Know Your Debts & Needs

It’s difficult to find a well-matched professional if you’re not even sure what you hope to gain from your sessions. Be prepared to communicate your challenges and goals. The more you can tell a potential advisor during an initial consultation, the more closely you can see whether he or she aligns with your needs.

This is a time to get specific. Do you need help with general budgeting and reducing credit card debt? Are you specifically looking for pre-bankruptcy counseling? Are you in need of assistance when it comes to avoiding home foreclosure? Are you a viable candidate for a credit card consolidation strategy?

Vet Agency and Counselor Qualifications

Another facet of choosing an effective advisor is vetting the qualifications of that person, and the agency the person represents.

A good rule of thumb is to start your search using a database of industry accredited agencies.
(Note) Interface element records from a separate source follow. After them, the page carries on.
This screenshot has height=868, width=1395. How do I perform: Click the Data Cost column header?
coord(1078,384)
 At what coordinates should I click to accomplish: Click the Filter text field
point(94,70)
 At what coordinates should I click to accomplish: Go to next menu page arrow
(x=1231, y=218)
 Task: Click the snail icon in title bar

For instance, agencies that are certified as members of the National Foundation for Credit Counseling must pass annual audits and operate according to strict standards. For example, such agencies must do an in-depth review of each borrower’s financial situation before enrolling the borrower in a debt management program. This ensures that consumers get the most from their experience, while helping to weed out scam companies.

After checking out an agency’s credentials, you’ll also want to interview any prospective counselors about their work experience and professional qualifications. These candidates should have no problem providing this information early on in your conversation, whether or not you agree to enroll.

Make Sure It’s a Good Match

On a more personal level, you also want to make sure you feel comfortable communicating with that person. As NerdWallet advises, you want to make sure an advisor is a good fit for your needs and goals. So, be sure to ask about their approach to working with clients.

Use the initial free consultation as a barometer to determine how well you’ll get along with this person and how well you believe they can help you with your financial situation.

Consider How Much You’ll Pay in Fees

While the first meeting should be free, you may face fees if you decide to enroll in a debt management or debt consolidation program with them. Avoid nasty surprises down the line by asking about any and all fees up front. Evaluating a consumer credit advisor means doing your research on the process, the agency, the individual, and their fee structure before signing anything.